What I Read in the Year 2022

2022 was the first full year that I was retired from work and the notebook in which I recorded my reading was A5, softback, and lined. It had an elasticated closure, a ribbon to keep my place and a pocket for bookmarks. The cover has a design of blue and red and green triangles and it’s in front of me now because I have been able to use it for three years in a row as it had plenty of pages. This was a present when I left my job from my colleagues, along with many other things, and the person who chose it obviously understood my weakness for lovely stationery.

I read 350 books in the year and because 2022 marked my sixtieth birthday I attempted to read one novel from every year from my birth up until the present. I didn’t quite manage it in the year but I certainly read lots of interesting authors and some books were more challenging than I might have chosen otherwise. You can see my blog about this and a list of the books I read here. I eventually finished the challenge in the middle of 2023.

The first book that I read in the year was A Monstrous Regiment of Women by Terry Pratchett. This was a reread. I adore the Discworld books and this is definitely one of the better ones. It’s about women and equality and all sorts of other issues wrapped up in a story about the futility of war.

The last book I read in the year was also a fantasy. It was A Symphony of Echoes by Jodi Taylor which is one of her stories about time travelling historians. I have enjoyed these books which are often amusing but sometimes thought provoking. You can see what I thought of another title in the series here.  
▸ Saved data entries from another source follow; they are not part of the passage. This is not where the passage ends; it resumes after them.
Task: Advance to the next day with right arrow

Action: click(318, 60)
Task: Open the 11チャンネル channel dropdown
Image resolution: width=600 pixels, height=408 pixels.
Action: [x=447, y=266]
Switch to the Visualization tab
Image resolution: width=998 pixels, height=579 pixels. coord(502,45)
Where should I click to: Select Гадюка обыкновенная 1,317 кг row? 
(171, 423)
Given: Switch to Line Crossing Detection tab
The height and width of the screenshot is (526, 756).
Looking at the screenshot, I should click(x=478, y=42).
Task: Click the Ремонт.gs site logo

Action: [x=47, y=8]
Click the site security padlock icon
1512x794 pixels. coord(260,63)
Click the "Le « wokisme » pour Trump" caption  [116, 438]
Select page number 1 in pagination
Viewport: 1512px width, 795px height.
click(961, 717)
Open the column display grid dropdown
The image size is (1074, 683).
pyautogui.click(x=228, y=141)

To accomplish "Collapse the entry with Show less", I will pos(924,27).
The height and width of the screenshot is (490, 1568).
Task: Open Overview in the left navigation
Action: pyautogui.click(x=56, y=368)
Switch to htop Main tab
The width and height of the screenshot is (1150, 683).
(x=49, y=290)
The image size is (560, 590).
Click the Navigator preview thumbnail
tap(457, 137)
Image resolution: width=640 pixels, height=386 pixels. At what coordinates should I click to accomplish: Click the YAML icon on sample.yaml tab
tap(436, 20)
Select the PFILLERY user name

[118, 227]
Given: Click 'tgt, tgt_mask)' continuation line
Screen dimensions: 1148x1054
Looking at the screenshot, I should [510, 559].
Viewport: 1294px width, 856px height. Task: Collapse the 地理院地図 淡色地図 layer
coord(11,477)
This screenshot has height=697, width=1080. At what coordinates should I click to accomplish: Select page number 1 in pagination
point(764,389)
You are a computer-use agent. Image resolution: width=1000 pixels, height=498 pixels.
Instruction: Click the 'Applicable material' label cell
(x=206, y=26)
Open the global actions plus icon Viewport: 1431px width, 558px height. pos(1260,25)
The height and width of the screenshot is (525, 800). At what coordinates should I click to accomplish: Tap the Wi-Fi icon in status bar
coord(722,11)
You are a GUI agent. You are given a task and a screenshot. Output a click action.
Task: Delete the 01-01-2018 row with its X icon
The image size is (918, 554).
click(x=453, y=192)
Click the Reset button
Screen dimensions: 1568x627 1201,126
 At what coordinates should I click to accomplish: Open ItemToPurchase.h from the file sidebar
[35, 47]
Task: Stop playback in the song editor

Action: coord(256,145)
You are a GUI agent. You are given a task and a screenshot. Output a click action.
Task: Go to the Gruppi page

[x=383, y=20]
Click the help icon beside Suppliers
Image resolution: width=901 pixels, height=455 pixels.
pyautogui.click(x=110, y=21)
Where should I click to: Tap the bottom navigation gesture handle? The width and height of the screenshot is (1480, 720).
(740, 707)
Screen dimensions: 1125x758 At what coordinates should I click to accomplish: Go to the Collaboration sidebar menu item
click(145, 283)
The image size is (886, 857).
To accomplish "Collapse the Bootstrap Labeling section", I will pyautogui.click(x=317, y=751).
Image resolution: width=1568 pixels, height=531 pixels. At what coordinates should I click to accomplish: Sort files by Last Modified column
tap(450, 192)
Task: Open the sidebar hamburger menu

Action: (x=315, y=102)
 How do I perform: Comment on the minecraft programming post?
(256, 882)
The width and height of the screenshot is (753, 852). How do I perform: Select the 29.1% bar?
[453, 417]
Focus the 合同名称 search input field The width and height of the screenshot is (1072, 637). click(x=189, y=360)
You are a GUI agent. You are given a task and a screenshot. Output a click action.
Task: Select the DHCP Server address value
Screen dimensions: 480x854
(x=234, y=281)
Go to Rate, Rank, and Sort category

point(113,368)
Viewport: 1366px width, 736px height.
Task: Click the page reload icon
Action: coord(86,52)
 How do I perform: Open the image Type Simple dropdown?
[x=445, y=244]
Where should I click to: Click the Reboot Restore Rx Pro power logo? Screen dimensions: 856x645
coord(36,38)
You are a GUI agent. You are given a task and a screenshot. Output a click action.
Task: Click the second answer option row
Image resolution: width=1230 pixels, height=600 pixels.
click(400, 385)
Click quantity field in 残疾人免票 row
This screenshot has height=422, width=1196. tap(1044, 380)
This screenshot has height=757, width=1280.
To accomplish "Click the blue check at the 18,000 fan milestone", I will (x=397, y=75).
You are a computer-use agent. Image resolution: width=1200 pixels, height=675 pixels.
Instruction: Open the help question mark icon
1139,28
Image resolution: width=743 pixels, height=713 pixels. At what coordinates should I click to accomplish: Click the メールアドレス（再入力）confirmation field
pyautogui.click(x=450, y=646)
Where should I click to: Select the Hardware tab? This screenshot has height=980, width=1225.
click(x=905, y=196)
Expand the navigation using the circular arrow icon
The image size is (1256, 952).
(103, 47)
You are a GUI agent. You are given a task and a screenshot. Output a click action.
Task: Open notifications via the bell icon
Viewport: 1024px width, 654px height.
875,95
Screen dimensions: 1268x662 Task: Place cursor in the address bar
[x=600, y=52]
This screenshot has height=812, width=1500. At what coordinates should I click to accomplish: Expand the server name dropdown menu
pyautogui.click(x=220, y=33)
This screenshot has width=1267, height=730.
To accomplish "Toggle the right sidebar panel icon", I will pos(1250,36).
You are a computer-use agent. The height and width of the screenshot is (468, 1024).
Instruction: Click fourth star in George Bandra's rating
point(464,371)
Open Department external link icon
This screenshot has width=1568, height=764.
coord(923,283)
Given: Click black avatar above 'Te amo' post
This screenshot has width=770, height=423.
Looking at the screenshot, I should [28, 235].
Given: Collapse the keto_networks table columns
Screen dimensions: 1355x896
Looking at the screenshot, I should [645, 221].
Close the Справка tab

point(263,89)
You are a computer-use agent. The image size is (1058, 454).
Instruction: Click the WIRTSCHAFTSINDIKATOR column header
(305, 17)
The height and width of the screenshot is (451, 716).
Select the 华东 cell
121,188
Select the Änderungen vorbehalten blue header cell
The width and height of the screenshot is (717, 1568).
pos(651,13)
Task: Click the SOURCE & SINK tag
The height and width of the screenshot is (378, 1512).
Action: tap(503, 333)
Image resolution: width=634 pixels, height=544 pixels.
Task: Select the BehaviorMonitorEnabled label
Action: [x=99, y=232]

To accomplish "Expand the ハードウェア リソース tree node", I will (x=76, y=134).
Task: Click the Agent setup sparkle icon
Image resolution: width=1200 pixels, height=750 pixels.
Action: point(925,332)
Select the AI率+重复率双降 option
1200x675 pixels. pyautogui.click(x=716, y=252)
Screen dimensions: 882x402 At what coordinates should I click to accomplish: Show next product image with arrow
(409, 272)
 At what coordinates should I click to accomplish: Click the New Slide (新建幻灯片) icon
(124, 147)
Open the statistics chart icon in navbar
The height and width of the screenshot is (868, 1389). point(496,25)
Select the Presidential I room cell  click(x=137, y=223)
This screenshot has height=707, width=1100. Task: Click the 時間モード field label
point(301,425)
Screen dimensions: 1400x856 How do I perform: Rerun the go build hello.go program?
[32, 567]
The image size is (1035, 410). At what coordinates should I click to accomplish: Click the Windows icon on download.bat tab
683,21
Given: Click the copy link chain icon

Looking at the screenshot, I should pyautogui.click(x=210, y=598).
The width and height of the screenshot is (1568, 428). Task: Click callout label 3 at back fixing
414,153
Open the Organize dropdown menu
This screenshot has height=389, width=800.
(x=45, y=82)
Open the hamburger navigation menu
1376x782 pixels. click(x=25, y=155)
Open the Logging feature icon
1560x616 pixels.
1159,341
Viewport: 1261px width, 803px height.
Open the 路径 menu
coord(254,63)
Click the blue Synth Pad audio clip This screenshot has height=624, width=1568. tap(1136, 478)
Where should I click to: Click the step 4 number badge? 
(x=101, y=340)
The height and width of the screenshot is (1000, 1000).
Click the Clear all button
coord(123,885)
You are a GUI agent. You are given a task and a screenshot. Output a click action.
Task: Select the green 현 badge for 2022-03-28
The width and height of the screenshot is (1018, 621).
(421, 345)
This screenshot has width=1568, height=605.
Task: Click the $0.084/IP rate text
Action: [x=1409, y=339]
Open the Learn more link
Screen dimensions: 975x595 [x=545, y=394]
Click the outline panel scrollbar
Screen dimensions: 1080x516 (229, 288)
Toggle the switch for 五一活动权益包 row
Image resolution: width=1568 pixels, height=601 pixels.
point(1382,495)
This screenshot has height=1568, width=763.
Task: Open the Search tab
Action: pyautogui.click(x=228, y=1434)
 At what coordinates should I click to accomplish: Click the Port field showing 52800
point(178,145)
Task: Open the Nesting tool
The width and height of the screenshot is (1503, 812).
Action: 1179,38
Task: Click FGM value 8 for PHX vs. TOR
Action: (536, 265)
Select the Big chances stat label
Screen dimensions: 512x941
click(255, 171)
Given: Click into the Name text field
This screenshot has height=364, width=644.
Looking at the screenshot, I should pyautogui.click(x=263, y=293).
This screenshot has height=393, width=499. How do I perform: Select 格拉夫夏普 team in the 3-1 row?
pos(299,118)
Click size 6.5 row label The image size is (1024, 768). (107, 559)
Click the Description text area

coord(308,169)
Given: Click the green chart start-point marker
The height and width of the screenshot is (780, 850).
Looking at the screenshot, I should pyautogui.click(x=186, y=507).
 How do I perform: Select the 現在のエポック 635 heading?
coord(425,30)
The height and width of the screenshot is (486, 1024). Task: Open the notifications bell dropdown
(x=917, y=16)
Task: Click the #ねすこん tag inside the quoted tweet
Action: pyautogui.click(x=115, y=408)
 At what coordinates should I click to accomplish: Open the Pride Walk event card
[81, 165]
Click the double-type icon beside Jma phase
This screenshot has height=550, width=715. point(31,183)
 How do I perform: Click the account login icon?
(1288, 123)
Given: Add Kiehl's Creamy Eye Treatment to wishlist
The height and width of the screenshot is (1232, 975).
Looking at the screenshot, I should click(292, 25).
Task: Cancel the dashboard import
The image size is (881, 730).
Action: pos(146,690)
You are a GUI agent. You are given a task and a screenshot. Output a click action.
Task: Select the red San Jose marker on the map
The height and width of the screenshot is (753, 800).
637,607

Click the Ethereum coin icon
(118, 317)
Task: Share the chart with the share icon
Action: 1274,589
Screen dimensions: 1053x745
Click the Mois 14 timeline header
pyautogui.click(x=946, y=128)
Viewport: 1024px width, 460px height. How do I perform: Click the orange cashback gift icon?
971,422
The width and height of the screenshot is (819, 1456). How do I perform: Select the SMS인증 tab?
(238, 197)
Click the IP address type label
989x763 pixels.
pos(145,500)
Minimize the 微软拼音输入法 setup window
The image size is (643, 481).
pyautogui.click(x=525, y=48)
I bought considerably more books than I read in the year probably because I had more free time to visit charity shops. I got my non-fiction total up to 16% which was nearer to my target of 25% than I had achieved before. Yet again my main reading genre was crime which constituted 47% of the books read in the year.

I note that I read many long books in the year probably again because I had more time including A Little Life by Hanya Yanagihara (see my review here), Written in my Own Heart’s Blood and Go Tell the Bees that I am Home by Diana Gabaldon (you can read my review of another in the series here), Midnight’s Children by Salman Rushdie (see my review here), American Gods by Neil Gaiman (see my review here) and England, Arise by Juliet Barker (see my review here) – some of these reviews crept into the next year but I read the books in 2022. They are all worth reading for various reasons but be prepared for many, many pages.